_Stated goal_.
Write out the stretch of the guard-node discussion from "Since guard picks" through "every 1/3 months?", switching "rotations" to "cycles".

_Given text_.
☆ ☆ ☆ ☆
George Kadianakis:
Roger Dingledine arma@mit.edu writes:
On Sat, Sep 13, 2014 at 04:07:13PM +0300, George Kadianakis wrote:
So let's say that along with our guard, we also pick 6 second-tier guards (middle nodes) that also get pinned for 2-3 months. This makes us look like this:
-> middle1 -> middle2HS -> guard -> middle3 -> <exit> -> RP -> middle4 -> middle5 -> middle6
(where the <exit> is chosen from the set of all relays (not static).)
Since guard picks are independent, the probability of one of your 6 middles being compromised is the same probability as the one from the section above: of your main guard getting owned after 6 rotations. This means that every 2-3 months, your guard has 1/4 chance of getting discovered [2]. This means that after a few rotations your guard is guaranteed to be leaked.
Yeah, I think having so many middle-guards will undermine your goal of rarely picking a bad middle-guard.
Incidentally, it looks like the math is about the same for the case where you pick only one middle-guard but you rotate it every 1/3 months?
Indeed.
I suggested multiple middle-guards so that the HS traffic gets load balanced. However, I mainly mentioned it to demonstrate the flaws of this scheme. I think the correct solution is having a single middle-guard :)
☆ ☆ ☆ ☆
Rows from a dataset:
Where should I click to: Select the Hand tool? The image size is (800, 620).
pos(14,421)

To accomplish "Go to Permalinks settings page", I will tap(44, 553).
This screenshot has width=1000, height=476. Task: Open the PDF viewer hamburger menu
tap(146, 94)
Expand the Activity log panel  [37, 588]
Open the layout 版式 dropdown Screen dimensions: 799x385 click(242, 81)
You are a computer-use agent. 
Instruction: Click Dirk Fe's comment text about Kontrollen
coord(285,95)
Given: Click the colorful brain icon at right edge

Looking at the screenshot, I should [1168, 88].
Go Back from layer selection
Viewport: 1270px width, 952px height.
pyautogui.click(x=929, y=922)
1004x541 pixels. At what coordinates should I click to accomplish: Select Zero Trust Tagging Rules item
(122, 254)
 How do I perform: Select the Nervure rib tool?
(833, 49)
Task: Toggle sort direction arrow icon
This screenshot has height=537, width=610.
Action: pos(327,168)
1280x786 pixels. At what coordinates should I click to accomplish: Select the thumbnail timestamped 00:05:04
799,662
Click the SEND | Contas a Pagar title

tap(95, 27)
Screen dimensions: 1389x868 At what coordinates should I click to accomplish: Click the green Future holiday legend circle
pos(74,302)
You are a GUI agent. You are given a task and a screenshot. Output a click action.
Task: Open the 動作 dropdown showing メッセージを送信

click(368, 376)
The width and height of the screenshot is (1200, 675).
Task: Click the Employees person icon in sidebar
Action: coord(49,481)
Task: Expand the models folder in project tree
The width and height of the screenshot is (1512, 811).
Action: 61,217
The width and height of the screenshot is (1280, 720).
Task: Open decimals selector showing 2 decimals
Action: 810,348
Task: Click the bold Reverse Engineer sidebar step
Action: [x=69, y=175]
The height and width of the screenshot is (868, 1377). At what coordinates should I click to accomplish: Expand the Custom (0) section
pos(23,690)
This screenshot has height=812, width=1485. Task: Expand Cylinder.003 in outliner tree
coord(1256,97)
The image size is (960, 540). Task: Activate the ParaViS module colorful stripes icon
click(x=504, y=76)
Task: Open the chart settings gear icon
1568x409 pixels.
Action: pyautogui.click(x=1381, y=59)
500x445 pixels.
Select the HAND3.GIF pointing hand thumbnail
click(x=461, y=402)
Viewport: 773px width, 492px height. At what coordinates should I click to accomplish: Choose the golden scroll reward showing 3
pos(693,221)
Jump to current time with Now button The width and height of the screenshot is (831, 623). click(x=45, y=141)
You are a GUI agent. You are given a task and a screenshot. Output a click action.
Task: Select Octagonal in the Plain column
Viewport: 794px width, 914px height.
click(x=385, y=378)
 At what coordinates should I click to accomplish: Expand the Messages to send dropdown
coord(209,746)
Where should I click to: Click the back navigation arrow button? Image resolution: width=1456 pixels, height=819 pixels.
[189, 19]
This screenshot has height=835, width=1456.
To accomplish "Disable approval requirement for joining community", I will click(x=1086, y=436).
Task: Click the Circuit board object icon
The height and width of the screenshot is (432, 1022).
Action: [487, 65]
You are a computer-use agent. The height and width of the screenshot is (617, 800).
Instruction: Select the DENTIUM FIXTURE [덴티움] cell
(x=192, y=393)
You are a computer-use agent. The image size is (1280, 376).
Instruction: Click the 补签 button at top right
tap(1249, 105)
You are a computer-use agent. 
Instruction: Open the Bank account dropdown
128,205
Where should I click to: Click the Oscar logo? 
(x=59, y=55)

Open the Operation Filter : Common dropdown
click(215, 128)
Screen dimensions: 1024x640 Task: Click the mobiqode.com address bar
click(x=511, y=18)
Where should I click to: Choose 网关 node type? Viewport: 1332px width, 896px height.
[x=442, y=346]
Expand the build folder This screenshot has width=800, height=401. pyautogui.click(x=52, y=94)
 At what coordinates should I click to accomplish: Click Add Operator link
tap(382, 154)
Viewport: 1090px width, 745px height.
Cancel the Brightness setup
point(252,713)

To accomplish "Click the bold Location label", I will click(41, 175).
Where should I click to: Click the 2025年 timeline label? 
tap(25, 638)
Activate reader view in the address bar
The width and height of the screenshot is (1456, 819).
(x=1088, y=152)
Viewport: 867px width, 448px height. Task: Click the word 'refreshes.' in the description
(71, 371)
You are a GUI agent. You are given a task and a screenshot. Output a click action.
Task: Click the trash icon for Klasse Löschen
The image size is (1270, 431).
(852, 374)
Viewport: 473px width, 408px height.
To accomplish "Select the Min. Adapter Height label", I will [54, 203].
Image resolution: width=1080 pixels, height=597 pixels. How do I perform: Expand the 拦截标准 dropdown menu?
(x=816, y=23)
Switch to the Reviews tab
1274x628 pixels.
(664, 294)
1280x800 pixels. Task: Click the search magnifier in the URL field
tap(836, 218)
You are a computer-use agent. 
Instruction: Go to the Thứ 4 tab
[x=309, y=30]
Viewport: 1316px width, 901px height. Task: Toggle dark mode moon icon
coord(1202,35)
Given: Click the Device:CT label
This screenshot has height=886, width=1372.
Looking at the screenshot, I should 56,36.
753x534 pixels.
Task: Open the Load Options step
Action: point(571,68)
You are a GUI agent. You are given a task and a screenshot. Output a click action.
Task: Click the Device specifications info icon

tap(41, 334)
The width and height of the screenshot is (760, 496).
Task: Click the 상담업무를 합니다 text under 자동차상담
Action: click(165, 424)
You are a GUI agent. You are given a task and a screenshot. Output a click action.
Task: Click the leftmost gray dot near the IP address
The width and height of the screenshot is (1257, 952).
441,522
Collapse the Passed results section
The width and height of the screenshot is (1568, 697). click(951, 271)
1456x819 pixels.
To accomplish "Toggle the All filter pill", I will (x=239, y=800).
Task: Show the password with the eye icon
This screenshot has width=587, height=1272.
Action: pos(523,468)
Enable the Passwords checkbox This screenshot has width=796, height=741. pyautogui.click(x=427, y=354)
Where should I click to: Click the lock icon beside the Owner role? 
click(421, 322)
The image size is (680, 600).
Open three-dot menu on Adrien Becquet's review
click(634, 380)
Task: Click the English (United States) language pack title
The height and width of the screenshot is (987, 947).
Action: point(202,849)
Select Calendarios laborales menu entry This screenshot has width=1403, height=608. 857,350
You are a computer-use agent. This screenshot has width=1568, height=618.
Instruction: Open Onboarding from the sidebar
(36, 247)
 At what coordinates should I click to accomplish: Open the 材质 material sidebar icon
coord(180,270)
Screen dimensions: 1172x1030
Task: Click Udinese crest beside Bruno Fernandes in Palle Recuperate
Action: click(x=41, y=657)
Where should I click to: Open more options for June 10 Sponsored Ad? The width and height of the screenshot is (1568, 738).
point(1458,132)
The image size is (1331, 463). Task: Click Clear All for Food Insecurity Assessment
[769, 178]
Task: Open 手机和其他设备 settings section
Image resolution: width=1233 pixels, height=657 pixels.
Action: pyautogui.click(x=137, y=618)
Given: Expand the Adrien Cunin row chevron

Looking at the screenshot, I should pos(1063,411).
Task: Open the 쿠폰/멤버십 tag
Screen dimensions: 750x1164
☆ ☆ ☆ ☆
_Response below_.
Since guard picks are independent, the probability of one of your 6 middles being compromised is the same probability as the one from the section above: of your main guard getting owned after 6 cycles. This means that every 2-3 months, your guard has 1/4 chance of getting discovered [2]. This means that after a few cycles your guard is guaranteed to be leaked.
Yeah, I think having so many middle-guards will undermine your goal of rarely picking a bad middle-guard.
Incidentally, it looks like the math is about the same for the case where you pick only one middle-guard but you rotate it every 1/3 months?